Islamabad: The International Monetary Fund (IMF) has urged Pakistan to take strict action against tax evasion in the real estate sector as part of ongoing discussions to unlock a $1 billion loan tranche, news sources reported on Monday, citing sources.
A nine-member IMF delegation, led by Nathan Porter, arrived in Islamabad to review Pakistan’s economic performance and determine the disbursement of the next installment under the $7 billion loan program.
During the talks, the IMF pressed Pakistani authorities to address misdeclaration of property values and implement regulatory measures to enhance transparency. In response, the government assured the IMF of activating the Real Estate Regulatory Authority (RERA) to oversee compliance.
Read: Real estate set for tax overhaul as PM reviews housing sector plan
As part of the proposed reforms, individuals and real estate agents who provide false property valuations may face heavy penalties, including fines ranging from Rs200,000 to Rs1 million and imprisonment of up to three years. Additionally, agents who misreport transactions could have their licenses revoked.
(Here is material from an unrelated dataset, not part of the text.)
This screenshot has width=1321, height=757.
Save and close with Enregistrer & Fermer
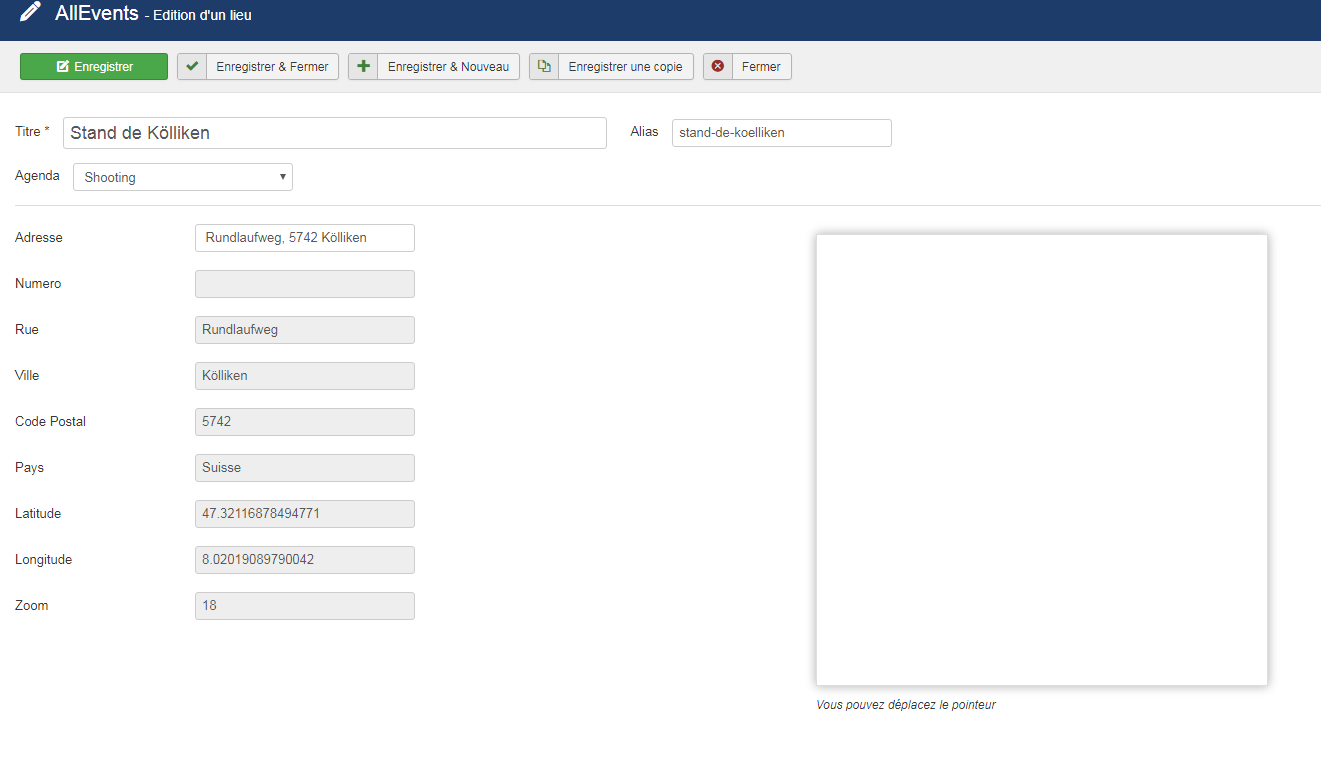(272, 67)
The IMF delegation will remain in Pakistan for about two weeks to assess economic progress. Last month, the team also discussed climate finance and reportedly opposed tax concessions for locally sold electric vehicle parts, recommending a standard tax rate under the new EV policy.
The proposed crackdown on real estate tax evasion aligns with broader IMF demands for structural reforms aimed at improving Pakistan’s financial transparency and revenue collection.